Due diligence is the process of evaluating a business situation from all aspects before making a decision to purchase.In a business purchase, it is usually performed after the intent to purchase documents has been signed but before the formal purchase agreement.
Due diligence is often performed when buying a business, but there are many other situations in which due diligence might be performed. For example, due diligence is big factor in private equity funding through venture capitalists.
Due diligence is not general investigation type but it includes specific things which may vary based on the situation. Due diligence is performed to protect both parties, but mainly the purchaser. From purchaser point of view due diligence is necessary because purchaser should not be shocked after purchase of business/company and from seller’s angle it is important because seller’s image is not tarnished once the deal has been finalized.
Examine all records and documents, as described below
- Spend time at the business location, talking to managers, executives, employees.
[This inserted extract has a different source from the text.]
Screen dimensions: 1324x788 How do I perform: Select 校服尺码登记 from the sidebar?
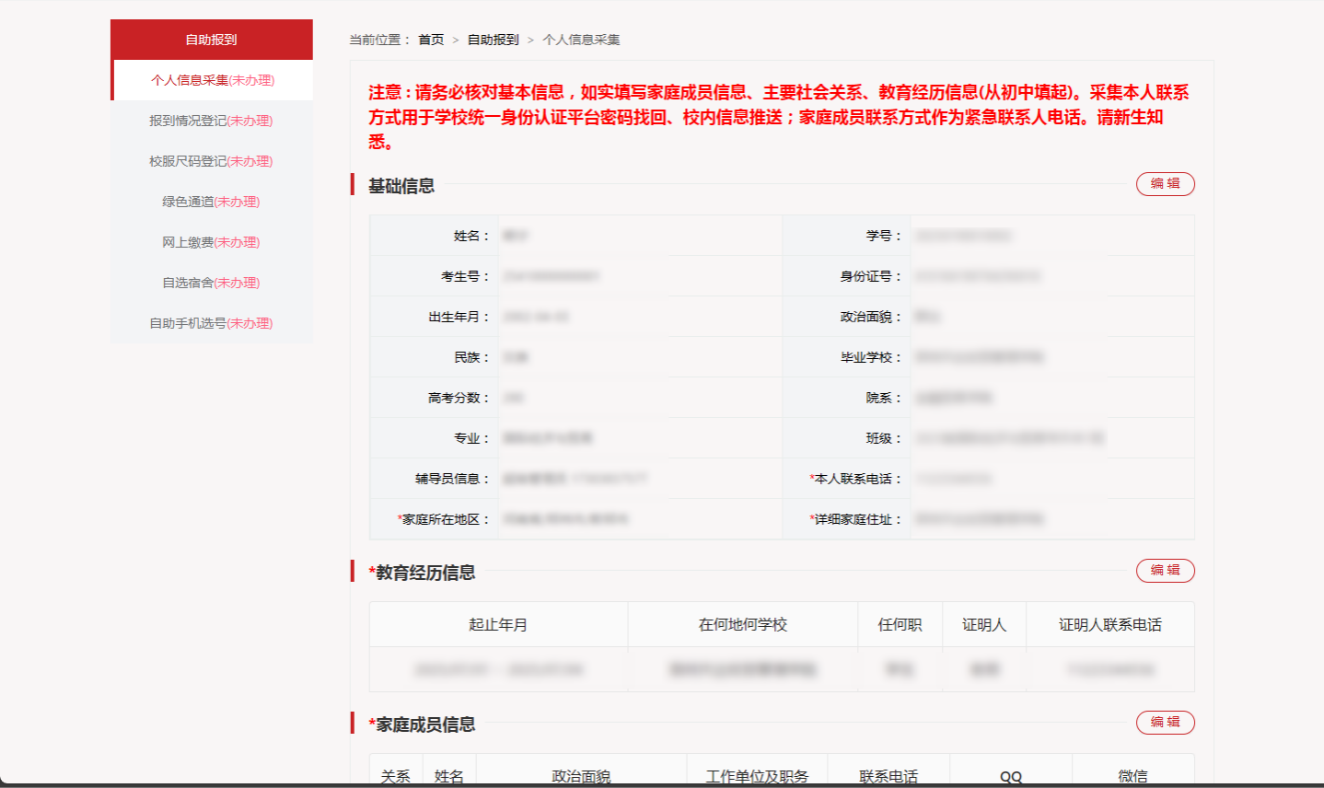coord(211,161)
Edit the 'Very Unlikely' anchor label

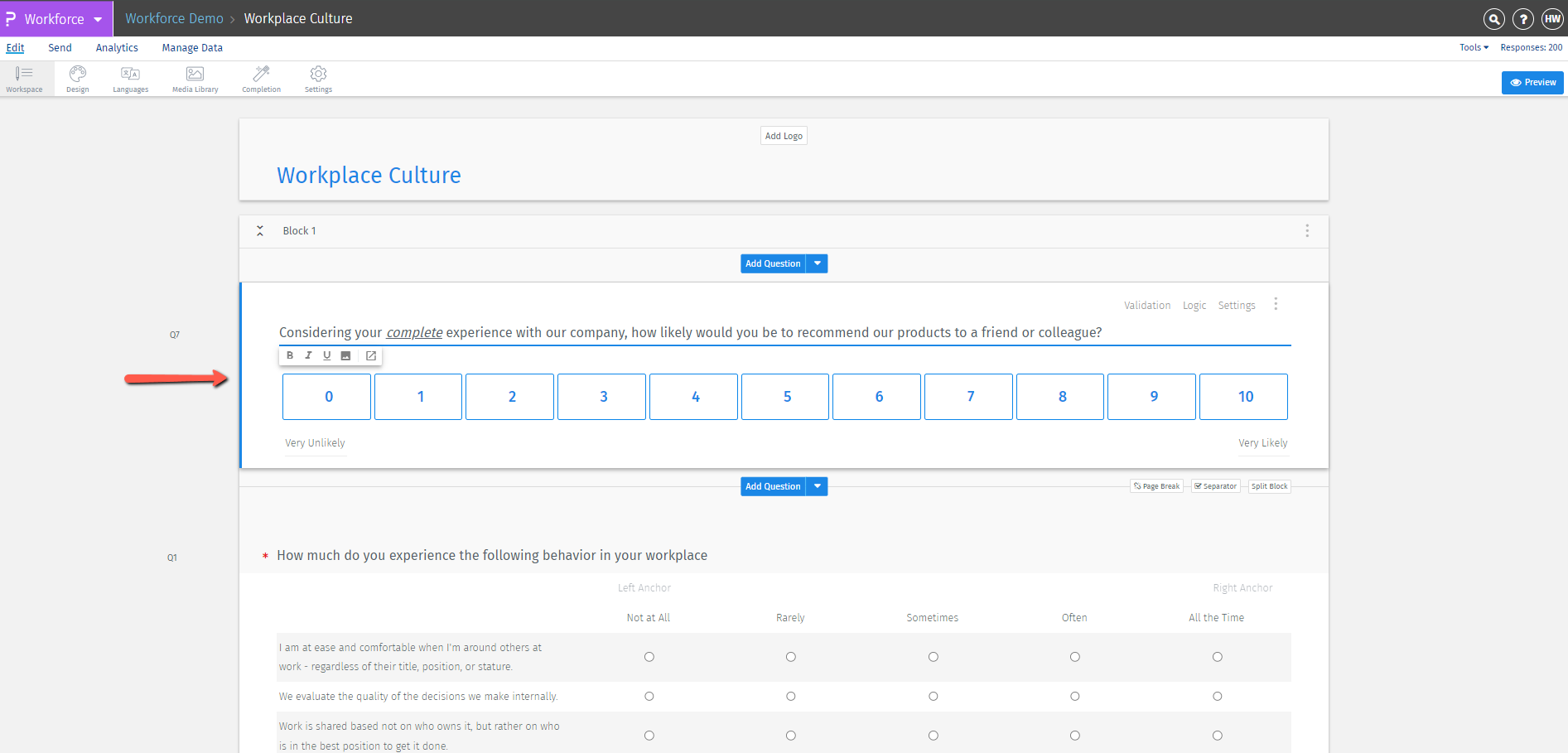click(x=315, y=443)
- Check sales against customer lists to verify that the business has the customers it says it does.
- Look at potential future plans for expansion, condition of facilities, and property, like equipment, furniture, and fixtures to verify that they are as reported
- Look at all documents which might incur liability for the company, including sales agreements, purchase agreements, liens on assets
- With the assistance of your attorney, examine documents relating to any ongoing or potential lawsuits, and recent litigation that has concluded.
- Most important in the due diligence process is to take note of discrepancies between what is reported and what is actually going on.
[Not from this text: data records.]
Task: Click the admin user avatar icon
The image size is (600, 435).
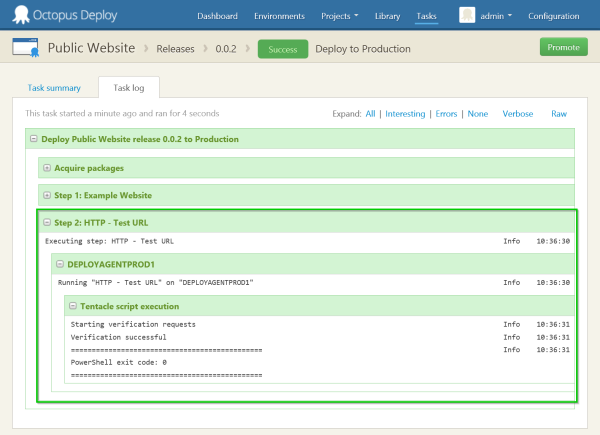Action: [467, 15]
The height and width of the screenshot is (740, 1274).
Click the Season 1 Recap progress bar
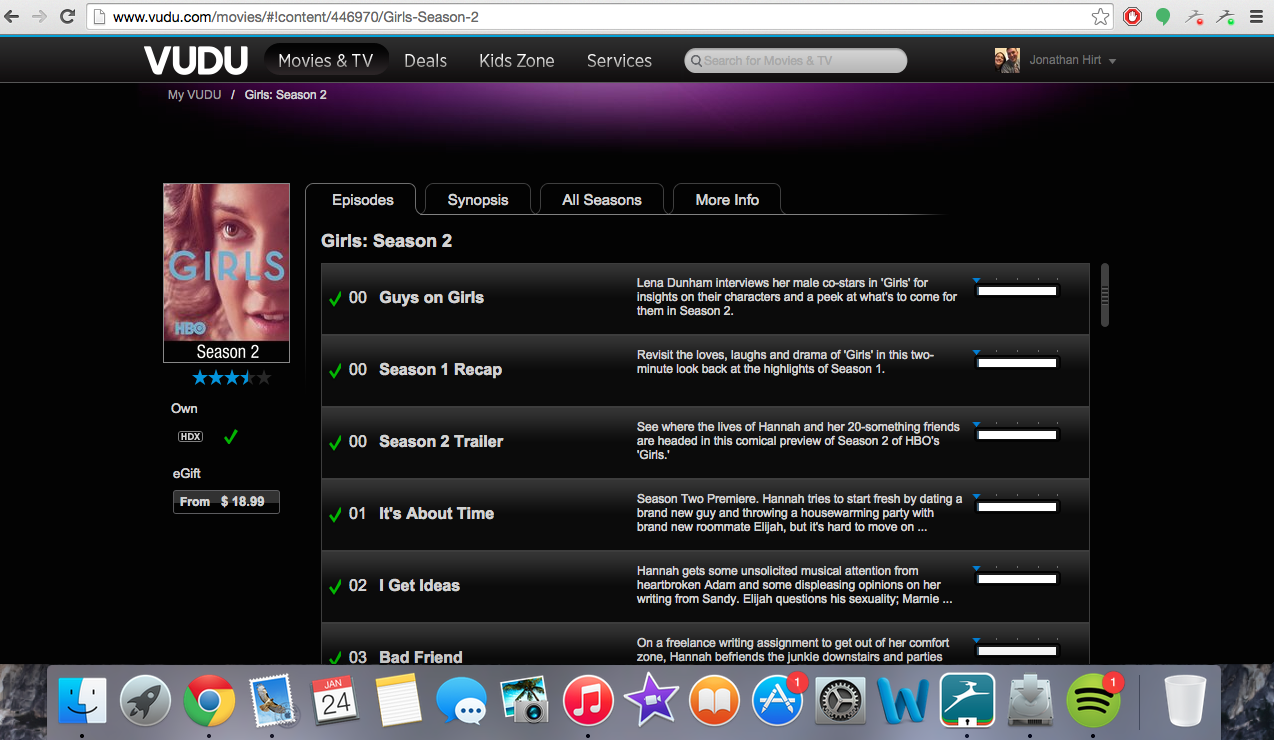coord(1016,363)
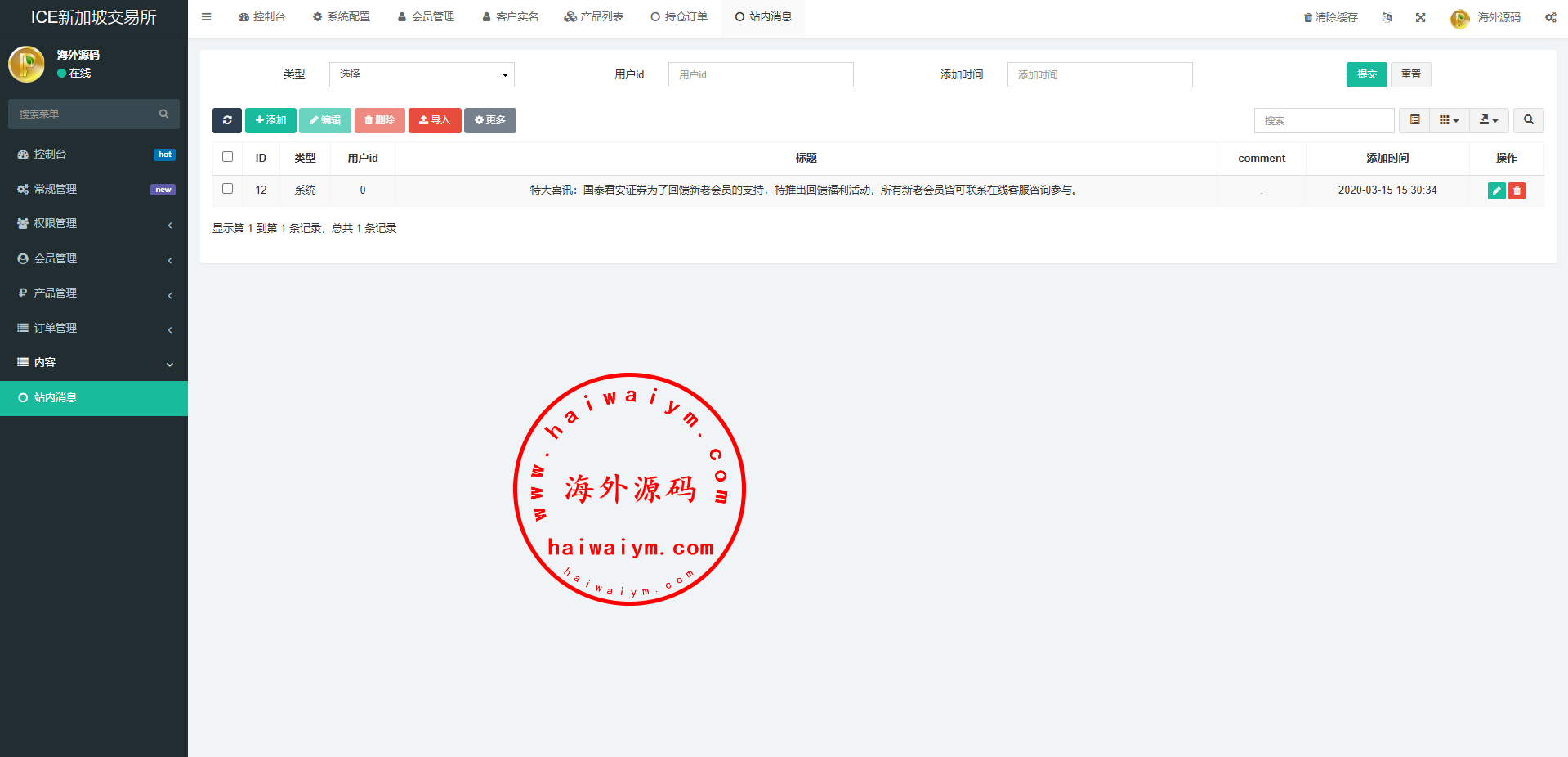Click the language switch icon in top bar
Image resolution: width=1568 pixels, height=757 pixels.
(x=1387, y=17)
Although the subjects involved in the due diligence may change based on the situation, most of the time the due diligence process includes the following:
General company information:-
A history of the company, its original and any succeeding business plans, the company’s mission statement and short-term and long-term goals and objectives would be necessary here.
Company management and employees:-
Who is in charge of the company? What are their credentials? What experience do they have? Are they honest and trustworthy?
An investigation of the legal structure of the business might include viewing copies of the articles of incorporation, by-laws, minutes of meetings, and formation documents filed with the state. Other legal documents would be copies of contracts and agreements binding the company, and warranties/service agreements on company products and any product liability documents.
Products and services:-
If the company sells products, a catalog or listing of products is needed, along with information about competitiveness of these products. Brochures and price listings for products and services also must be reviewed. Pricing strategies, service availability, and terms of service are needed, Documents relating to company patents, copyrights, and trademarks must be provided, as well as licenses owned by the company and agreements with licensees.
Marketing and Competition information:-
Documents needed include the company’s marketing plan, market analysis, growth opportunities, a SWOT analysis, and purchase agreements. Information about the competition might include lists of major competitors, and analysis of the competition – present and future.
Information about customers includes review of agreements with major customers and accounts receivable aging reports.
The due diligence process includes review of fixed assets, facilities, and equipment, product quality assurance and safety, suppliers and contracts. Inventory is often taken and inventory costing (LIFO and FIFO)is considered.
Most important to the due diligence process are financial records. Records reviewed include balance sheets and income statements for past years, projected financial statements, insurance coverage, tax filings, and sources and uses of funds statements.